Оставляя носками мокрые следы, Никодим Петрович прошел на кухню, обернулся, подождал, пока я возникну из коридорной темноты. В его глазах было столько желания восхититься мною, сказать что-нибудь приятное, отметить неувядаемость, что я устыдился своего пижамного вида.

– Да, – протянул Никодим Петрович разочарованно. – Я бы вас не узнал… А тогда, помню… молодой, в сером берете, в каком-то грохочущем плаще, и пирожки с горохом за обе щеки… Как идет время! – простонал он с неподдельной болью и неуловимо быстро взглянул в сторону раздувшегося портфеля. Все ясно – опять попранная справедливость, опять война. Портфель наверняка набит жалобами и прошениями во всевозможные инстанции.

– Отошел я от этого дела, – произнес я сконфуженно, понимая, что не этих слов ждал от меня Никодим Петрович.

– Неужели отошел? – наивно удивился он, вскинув коротенькие густые брови. – Жаль… Годы берут свое, берут, хищники ненасытные.
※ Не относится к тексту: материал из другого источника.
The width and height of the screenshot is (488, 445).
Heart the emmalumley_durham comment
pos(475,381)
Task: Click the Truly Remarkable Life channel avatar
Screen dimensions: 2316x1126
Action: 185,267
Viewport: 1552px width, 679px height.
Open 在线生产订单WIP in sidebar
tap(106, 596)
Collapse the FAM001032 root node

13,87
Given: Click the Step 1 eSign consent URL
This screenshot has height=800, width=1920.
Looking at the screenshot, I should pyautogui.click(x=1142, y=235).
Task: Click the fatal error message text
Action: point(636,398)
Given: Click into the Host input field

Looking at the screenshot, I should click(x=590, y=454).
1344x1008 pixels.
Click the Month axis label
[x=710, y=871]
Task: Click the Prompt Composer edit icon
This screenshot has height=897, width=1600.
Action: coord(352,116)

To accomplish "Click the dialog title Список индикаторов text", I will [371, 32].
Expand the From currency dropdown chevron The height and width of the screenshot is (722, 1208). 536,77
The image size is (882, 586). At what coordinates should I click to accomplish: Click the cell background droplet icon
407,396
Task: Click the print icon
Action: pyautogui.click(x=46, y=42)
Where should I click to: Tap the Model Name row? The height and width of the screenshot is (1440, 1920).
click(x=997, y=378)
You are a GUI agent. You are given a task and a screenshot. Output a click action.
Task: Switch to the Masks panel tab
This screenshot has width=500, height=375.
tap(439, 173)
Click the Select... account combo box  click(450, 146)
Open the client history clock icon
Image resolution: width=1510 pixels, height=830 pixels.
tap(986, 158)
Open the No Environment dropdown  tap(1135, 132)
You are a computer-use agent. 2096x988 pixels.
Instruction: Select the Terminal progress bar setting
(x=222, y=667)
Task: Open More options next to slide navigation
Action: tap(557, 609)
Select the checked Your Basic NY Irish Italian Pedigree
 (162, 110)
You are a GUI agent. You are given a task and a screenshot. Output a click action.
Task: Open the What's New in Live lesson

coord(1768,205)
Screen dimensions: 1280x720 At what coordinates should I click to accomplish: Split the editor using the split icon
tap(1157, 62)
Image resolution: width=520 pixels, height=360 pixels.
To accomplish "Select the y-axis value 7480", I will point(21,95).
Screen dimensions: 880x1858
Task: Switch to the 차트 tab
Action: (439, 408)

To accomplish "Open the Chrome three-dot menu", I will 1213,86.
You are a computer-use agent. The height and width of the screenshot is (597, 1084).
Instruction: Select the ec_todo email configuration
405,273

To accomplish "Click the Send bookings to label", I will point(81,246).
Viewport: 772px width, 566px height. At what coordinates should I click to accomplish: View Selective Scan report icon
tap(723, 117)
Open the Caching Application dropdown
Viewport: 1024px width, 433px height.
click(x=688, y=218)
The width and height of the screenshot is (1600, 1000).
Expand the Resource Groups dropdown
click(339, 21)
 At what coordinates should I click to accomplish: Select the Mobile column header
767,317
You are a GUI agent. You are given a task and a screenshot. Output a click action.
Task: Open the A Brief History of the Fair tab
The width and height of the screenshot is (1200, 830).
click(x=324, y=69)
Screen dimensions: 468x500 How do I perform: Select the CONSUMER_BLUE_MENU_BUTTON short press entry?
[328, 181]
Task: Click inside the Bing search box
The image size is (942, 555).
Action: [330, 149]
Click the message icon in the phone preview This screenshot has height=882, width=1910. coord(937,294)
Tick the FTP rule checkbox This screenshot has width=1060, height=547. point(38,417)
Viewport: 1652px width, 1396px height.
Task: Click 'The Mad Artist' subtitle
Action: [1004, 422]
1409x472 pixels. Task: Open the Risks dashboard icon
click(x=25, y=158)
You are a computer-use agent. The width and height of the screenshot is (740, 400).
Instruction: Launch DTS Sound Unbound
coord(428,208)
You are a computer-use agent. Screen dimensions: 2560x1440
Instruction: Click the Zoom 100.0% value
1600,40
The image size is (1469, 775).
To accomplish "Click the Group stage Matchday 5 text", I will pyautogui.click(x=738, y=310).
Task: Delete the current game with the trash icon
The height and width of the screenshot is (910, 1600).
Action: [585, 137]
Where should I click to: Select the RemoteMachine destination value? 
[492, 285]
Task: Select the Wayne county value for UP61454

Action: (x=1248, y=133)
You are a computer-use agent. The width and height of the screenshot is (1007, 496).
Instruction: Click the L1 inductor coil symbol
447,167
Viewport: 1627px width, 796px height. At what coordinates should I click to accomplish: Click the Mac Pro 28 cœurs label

– Да не в этом дело… Рассказами занялся.

– Рассказы – это хорошо, – одобрил Николай Петрович, присаживаясь к столу. – Вечерком, бывало, ляжешь в каюте, команда сыта, капитан сыт, утомленное солнце нежно с морем прощается… Откроешь журнальчик с картинками, и до того тебе хорошо, до того приятно, что нет никаких сил… Читал бы и читал бы, да вот беда – сон одолевает… А о чем рассказы-то, Виктор Алексеевич?

– Да обо всем понемножку.

– И про любовь?

– Случается.

– Это хорошо. Юная девочка, смятая простынка… – Он вздохнул, глядя на меня опечаленно. – Про любовь надо больше писать, а то уж и забывать начали, что это такое… То тебе производственные контакты, то тебе личные контакты, семейные, пассажирские, санаторные… А у меня жена съехала, – сказал он неожиданно. – Весь день только и слышишь – пора, говорит, тебе уняться. Успокойся, говорит, уймись, делом займись. А дело, получается, в двух грядках с помидорами… Съехала жена, нет, говорит, больше моих сил, представляете? Это на старости-то лет!

– Так что с Колей? – Я заварил чай покрепче, нарезал колбасы, поставил на стол чашки.